FE (Falange Española no, la otra fe)
La fe mueve montañas, eso dicen. El padre José subió y bajó unas cuantas antes de que la fe le encontrara, pero cuando lo hizo, se convirtió en el más devoto predicador de la Palabra, en el hombre más pío, en el pecador más humilde, y en la oveja más dócil.
Su capilla estaba precisamente en lo alto de una montaña, azotada por los vientos y al único abrigo de las nubes. Su congregación era pequeña, casi testimonial, pero fiel a todas las festividades. Llenaban la minúscula sala en dichos días, y el padre José les sermoneaba, les aconsejaba, les ayudaba como podía, y el rebaño estaba contento de tener un guía como él.No había nadie más viviendo en la capilla de la montaña. El padre José vivía de un pequeño huerto que cultivaba en un escalón soleado de la ladera, y a veces encargaba recados a algún parroquiano, porque él no se atrevía a bajar al pueblo y dejar la capilla sin nadie.
Porque en la capilla estaba Dios, y él no podía abandonarle.
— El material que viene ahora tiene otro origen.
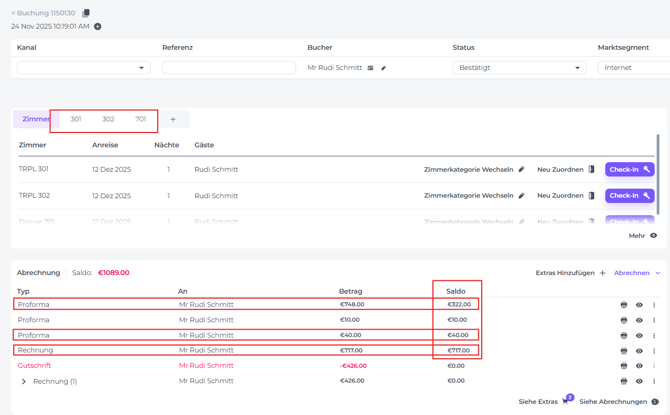Toggle eye icon on the Gutschrift row
Image resolution: width=670 pixels, height=415 pixels.
(639, 366)
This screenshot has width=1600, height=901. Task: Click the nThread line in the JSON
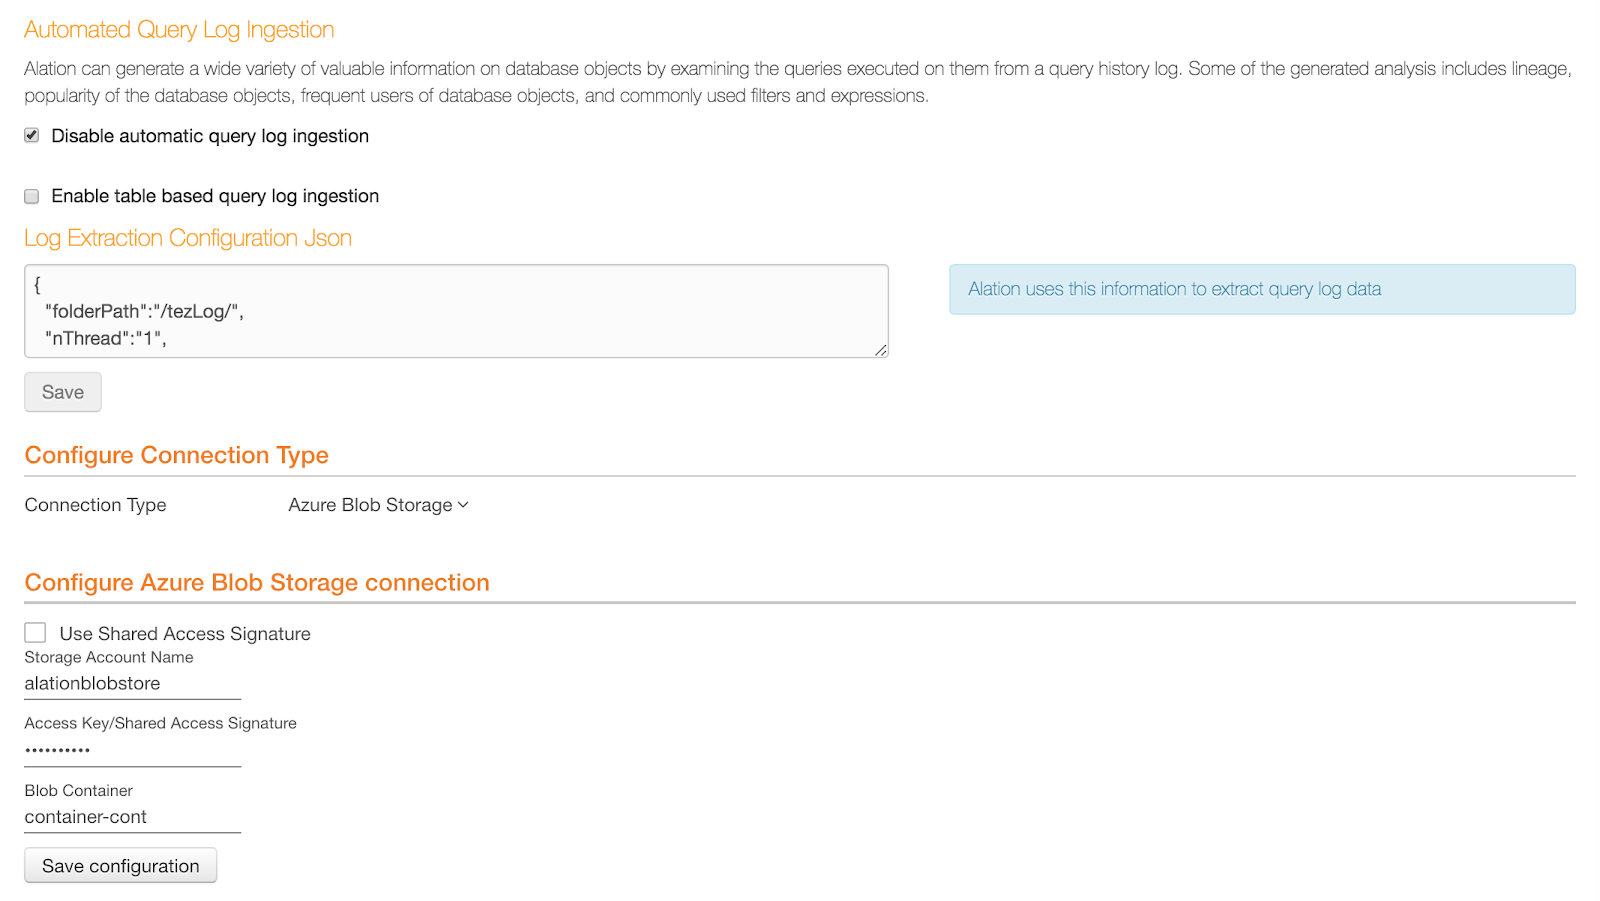pos(105,338)
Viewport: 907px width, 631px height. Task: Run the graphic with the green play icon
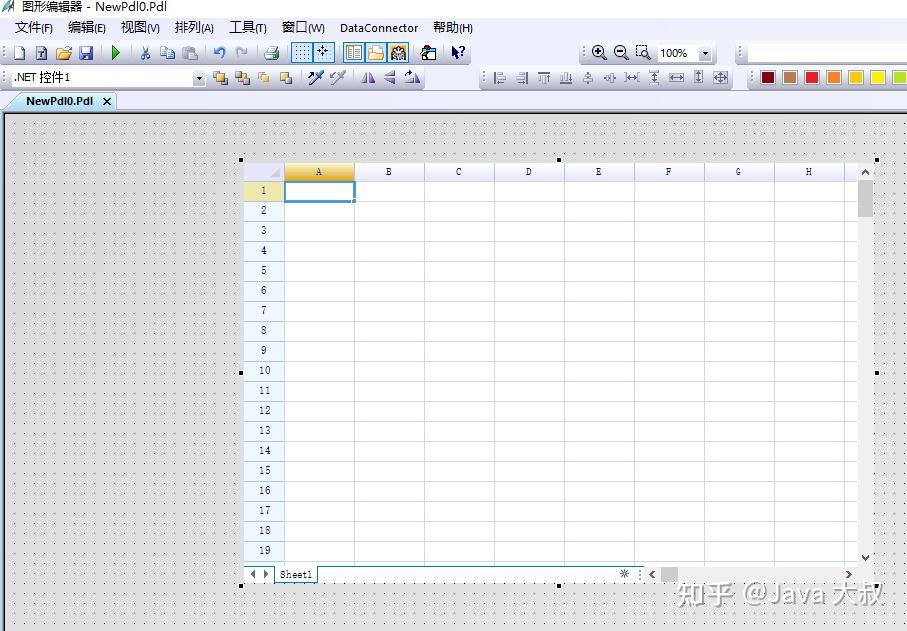pos(115,52)
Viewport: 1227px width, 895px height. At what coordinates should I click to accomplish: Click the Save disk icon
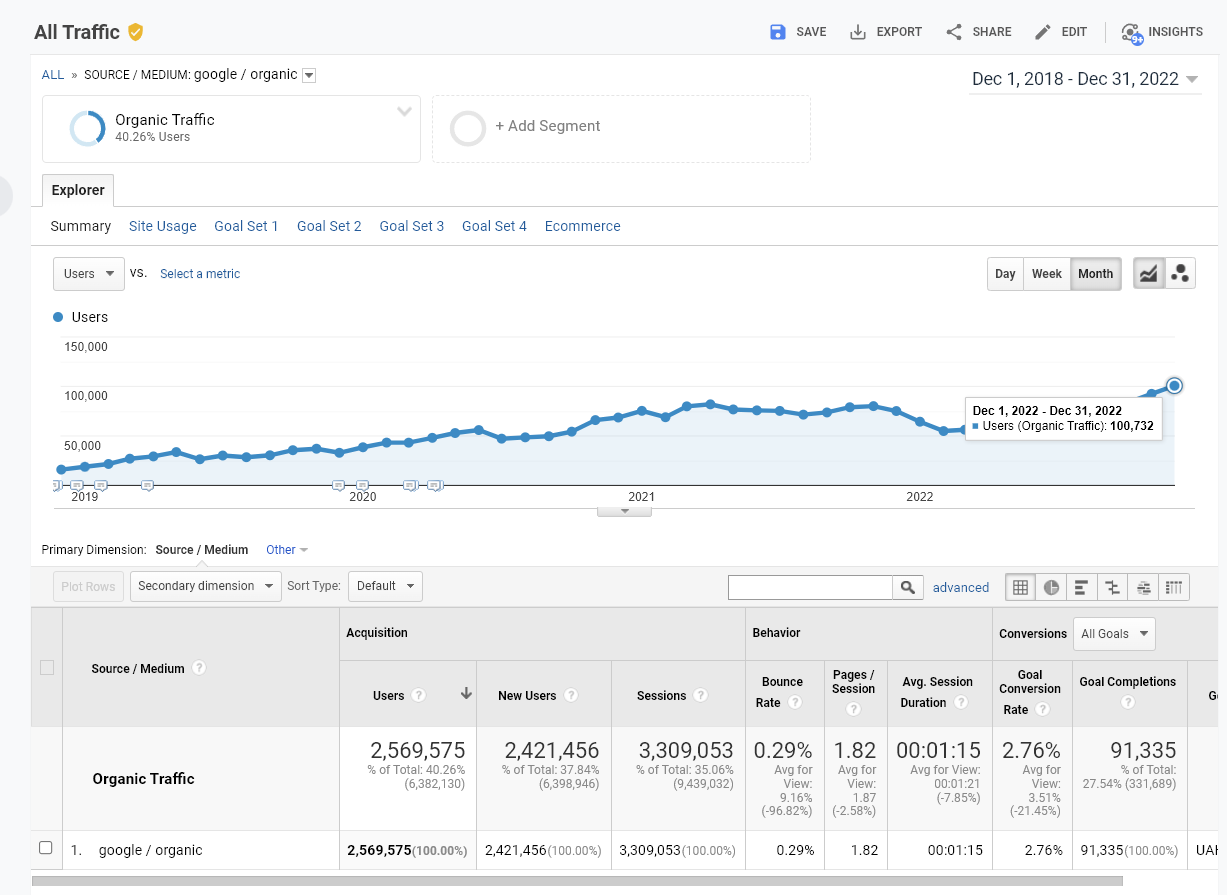[x=778, y=32]
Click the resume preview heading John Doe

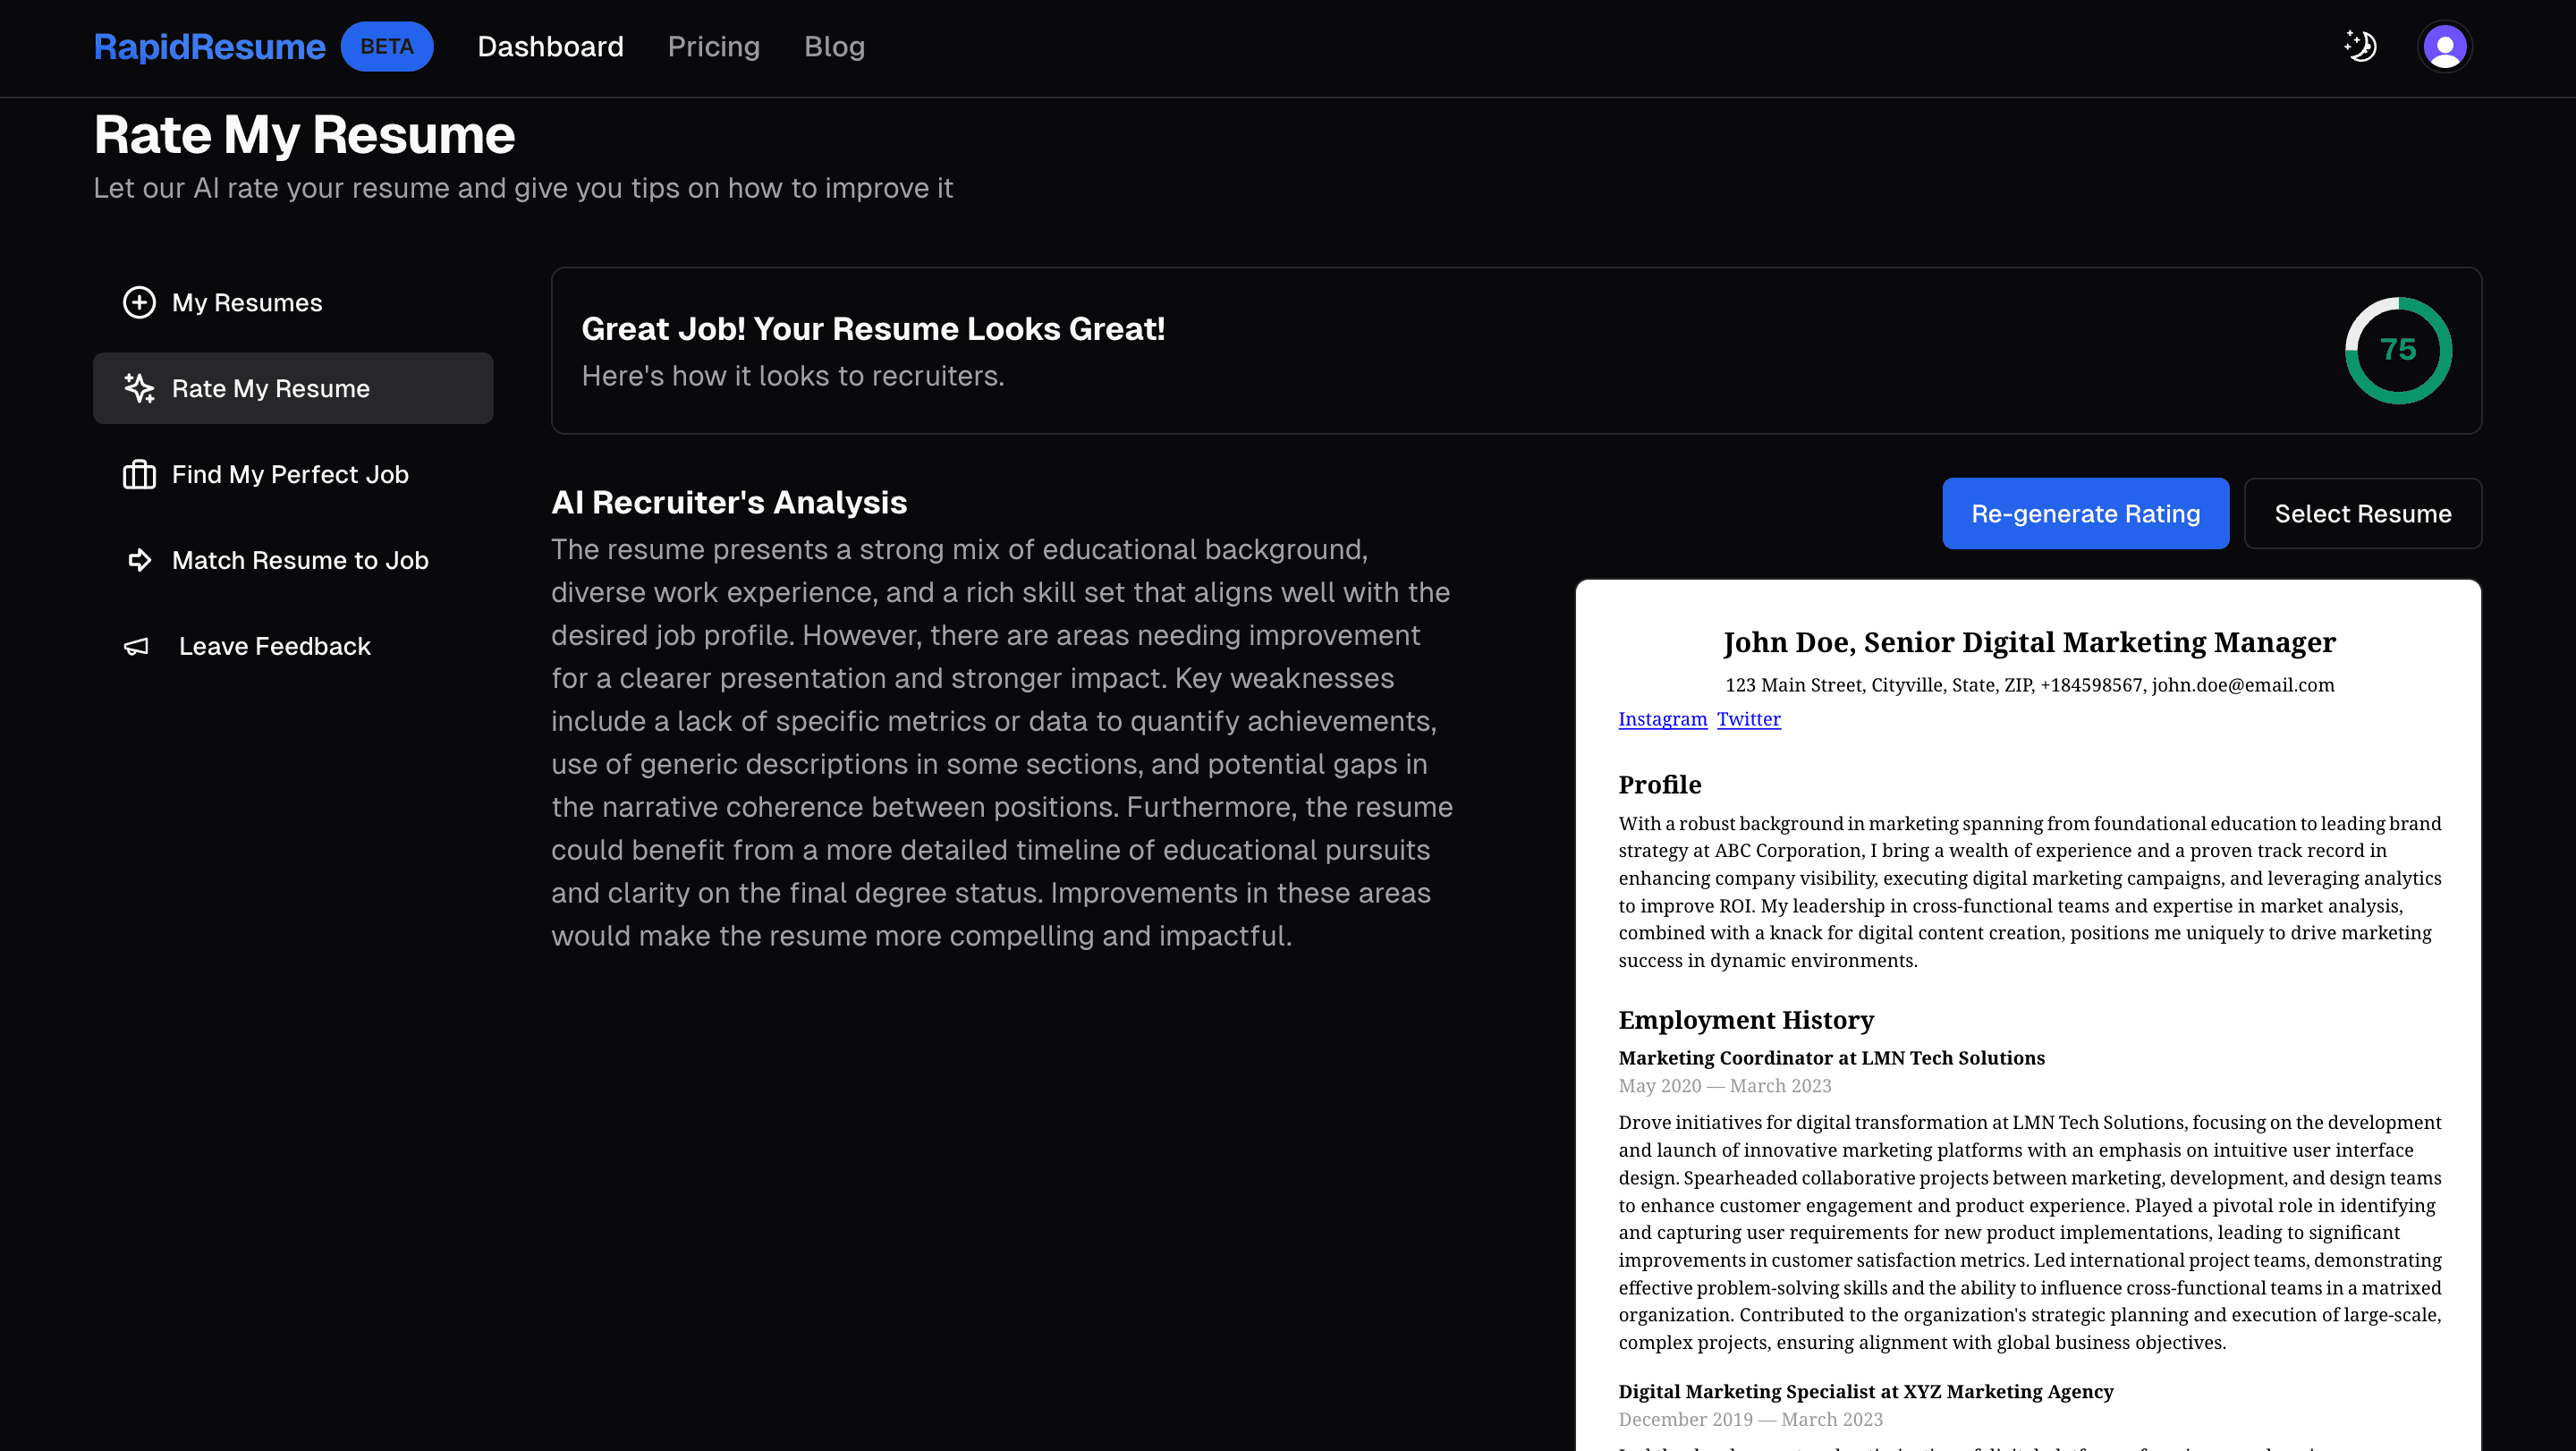click(2029, 642)
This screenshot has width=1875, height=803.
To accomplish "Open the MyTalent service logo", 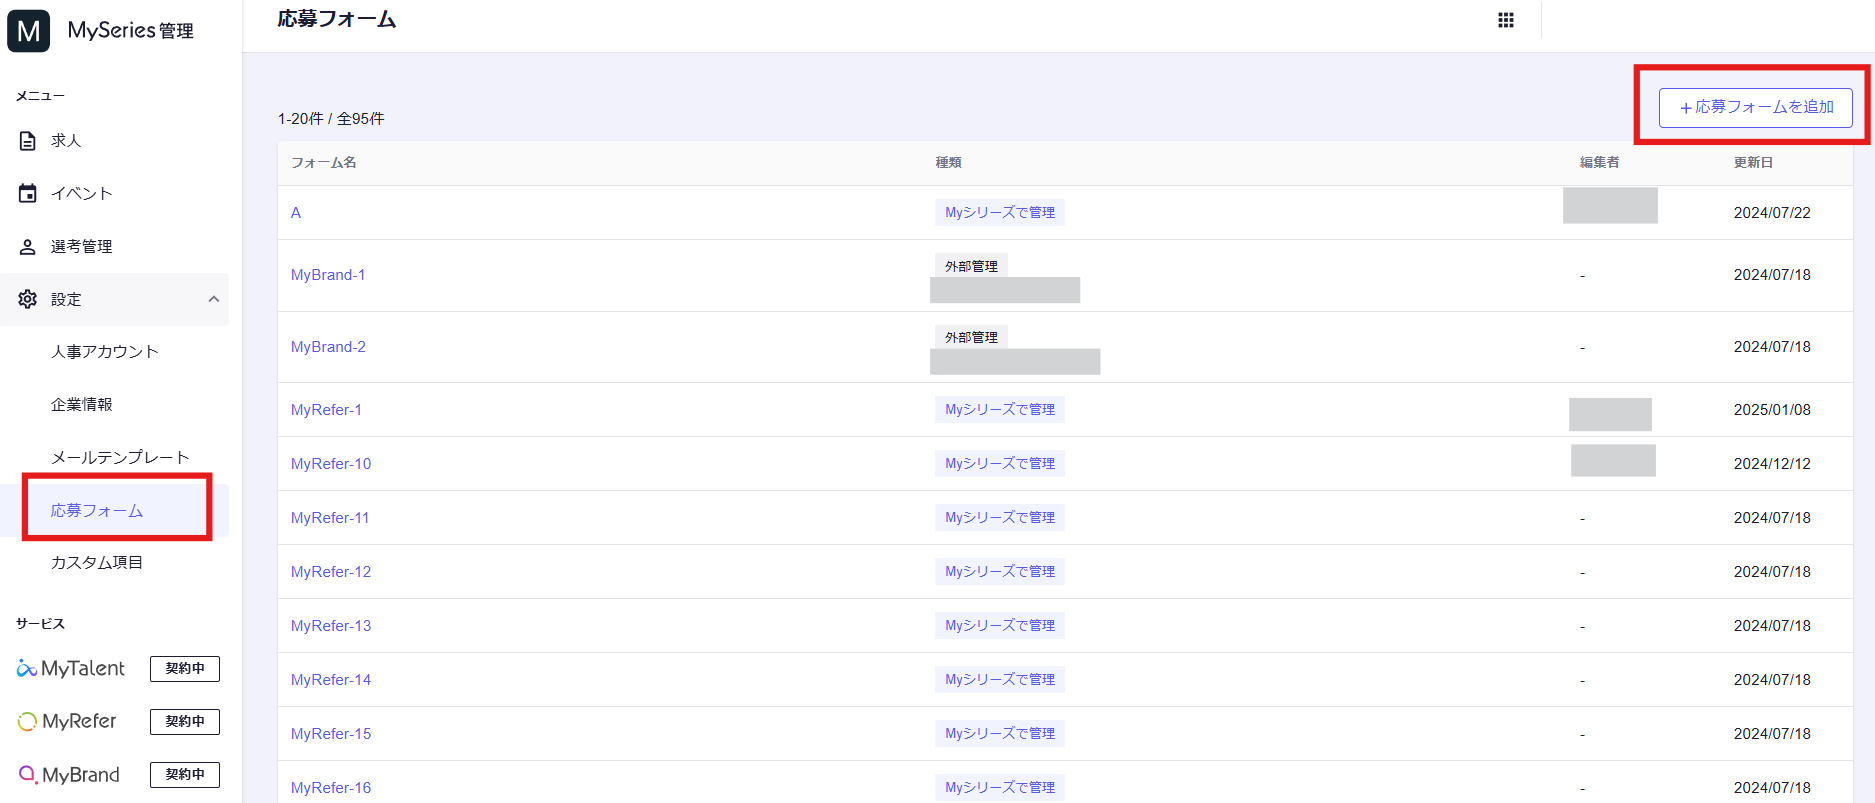I will point(71,668).
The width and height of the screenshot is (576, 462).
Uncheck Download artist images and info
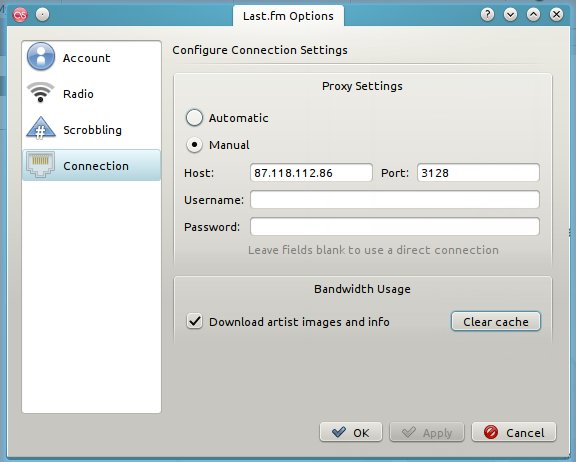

Colgaba tras el altar. La talla tenía casi tamaño humano y era vieja, quizá dos siglos, pero conservaba la pintura, y el brillo de la madera pulida se había acentuado por los sobeteos de tantos años. Era Jesucristo en la cruz, con las muñecas y los tobillos claveteados y sangrantes, con la mirada casi perdida pero dotada de una descomunal fuerza, y la boca contraída en un rictus de pena. La corona de espino aparecía casi majestuosa apretada en torno a su cráneo, y las lagrimas de sangre se mostraban temblorosas, como recíen derramadas.
El padre José estaba enamorado de la imagen de Jesucristo. Para él no era simplemente la imagen, era la esencia de su Dios. Le hablaba, le besaba los pies, le limpiaba, rezaba frente a él, compartía pensamientos y dudas. Era el centro del universo, y se sentía horriblemente intranquilo si pensaba siquiera en separarse de aquel lugar solitario. A veces se sentía pesaroso, por sentir que no era suficiente su amor, que todavía podría crecer más en su corazón. Por desconocer la manera de demostrar toda su fidelidad y cariño, pero ¿cómo podía querer más a su Señor? ¿Acaso no había límite? ¿Habría llegado él al suyo tan pronto? No, era impensable.
Un día se despertó con un extraño brillo en los ojos. Con una determinación extraña pero imposible de vencer. El pecho le retumbaba de excitación, había tenido una revelación. Cogió sus herramientas y empezó a trabajar. Lo primero que hizo, con un cuidado y un cariño extremados, fue bajar a Jesucristo de la pared. Después vino lo más dificil, separarle de la cruz. Lo hizo con un millar de lágrimas brotándole de los ojos mientras movía la sierra con toda la precisión de la que era capaz. Luego lijó escrupulosamente la espalda de la talla para borrar cualquier signo de la anterior unión. Besó los hombros de la talla y la abrazó, abandonándose al aroma de la madera. Ahora solo restaba horadar la cavidad final.
Cuando al día siguiente, domingo, le encontraron los feligreses, estaba desnudo sobre el suelo de piedra. La talla, despojada de la cruz y con un horrendo agujero en la parte del trasero, estaba a su lado. Un reguero de semen y sangre les unía. El padre José había muerto de amor.